В конце 20-х — начале 30-х годов, когда начались гонения на видных ученых, В. В. Виноградов, как человек умный (и остроумнейший), широко и оригинально мыслящий, имевший и в науке и в жизни независимые взгляды, просто не мог не привлечь к себе внимания тогдашних властителей-недоучек. Сначала он испытал всю горечь замалчивания своих научных трудов, а потом произошло то, что в те годы случалось со многими: в начале 1934 года В. В. Виноградов был арестован.
Среди тех, кого арестовали вместе с Виктором Владимировичем, были не только ученые-лингвисты, входившие в элиту нашей отечественной филологической науки, но и этнографы, искусствоведы… ОГПУ начало «раскручивать» сфальсифицированное дело о создании контрреволюционной Российской национальной партии. На допросах В. В. Виноградову среди прочего было предъявлено обвинение в… шпионаже. (Ничего нелепее не могли придумать! Виктор Владимирович — и вдруг контрреволюционер и шпион! Надо было знать этого человека!) Естественно, с подобными обвинениями он не согласился. Тем не менее ему грозила печально известная в те страшные 30-е годы статья 58 УК — «измена Родине», со всеми вытекающими отсюда последствиями.
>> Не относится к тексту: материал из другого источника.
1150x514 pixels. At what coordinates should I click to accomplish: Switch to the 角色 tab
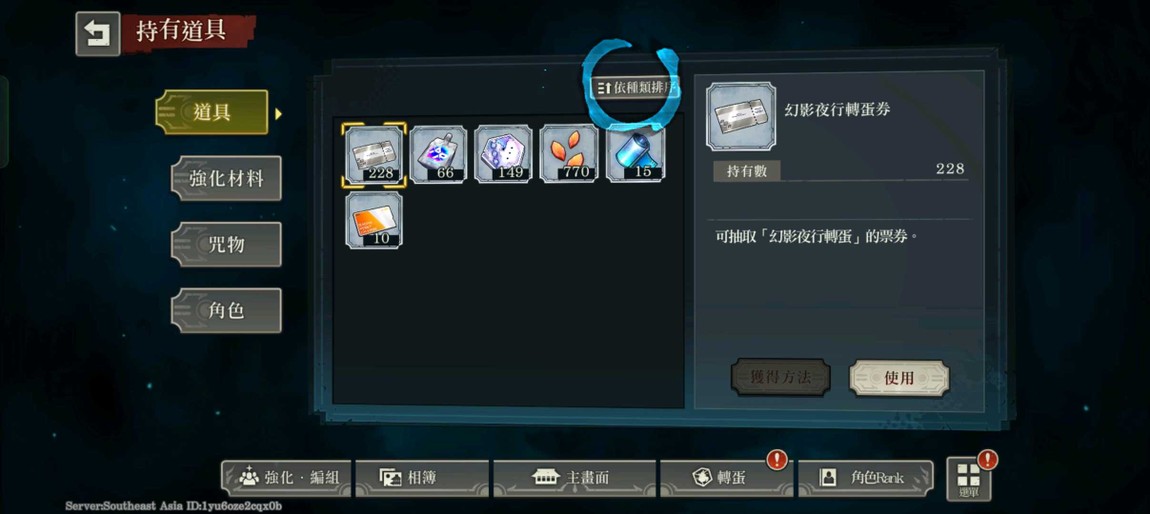[226, 310]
К счастью, нашлись «в верхах» и просвещенные люди, знавшие цену выдающемуся ученому и понимавшие, что ему грозит: как могли они старались спасти его от неминуемой гибели. Главный редактор тогдашнего издательства «Энциклопедия» H. Л. Мещеряков, в свое время принимавший участие в революционных событиях, с мнением которого, очевидно, считались, прилагал усилия, чтобы «отхлопотать» (слово Надежды Матвеевны) для Виноградова «всего лишь» ссылку, заменить ею или лагерь, или самое страшное. Он высоко ценил Виктора Владимировича как ученого и его вклад в работу над созданием «Толкового словаря русского языка» и надеялся, что тот сможет в ссылке продолжить, по возможности, заниматься наукой.
Весной 1934 года В. В. Виноградов был сослан в Вятку (потом это стал город Киров), где прожил два года. Впоследствии ему разрешили поселиться лишь в небольшом подмосковном Можайске, так что в столицу к семье Виктор Владимирович мог приезжать ненадолго да и то нелегально. Жить в Москве он смог перед самой войной, но сразу после ее начала был снова выслан в Тобольск, поскольку считался «неблагонадежным» из-за судимости. Разрешили ему вернуться в Москву только в 1943 году…
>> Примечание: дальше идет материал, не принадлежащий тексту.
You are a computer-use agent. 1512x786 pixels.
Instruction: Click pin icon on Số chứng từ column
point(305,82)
Все эти бесконечные переезды не по своей воле, бытовая неустроенность, казалось бы, не могли способствовать нормальной работе ученого. Но именно 30—40-е годы, хотя и были самым тяжелым периодом его жизни, оказались для Виноградова на редкость плодотворными. В эти годы им было написано немало научных трудов, впоследствии принесших ему заслуженную славу. Его работоспособность поражала даже его близких. После ареста, находясь в камере на Лубянке, Виктор Владимирович и там не прекращал своих научных занятий. Когда его сослали в Вятку, он в письмах просил жену присылать ему как можно больше книг, необходимых для работы, которой он не прекращал ни на один день. Надежда Матвеевна старалась исполнять все просьбы мужа, а когда получала возможность навещать его в ссылке, то везла с собой целые кипы книг. В своих воспоминаниях (неопубликованных) она описывает, как Виктор Владимирович, совсем не умея отдыхать, сразу же по приезде в санаторий (это было уже в годы его полного признания) опять садился за стол и продолжал работать.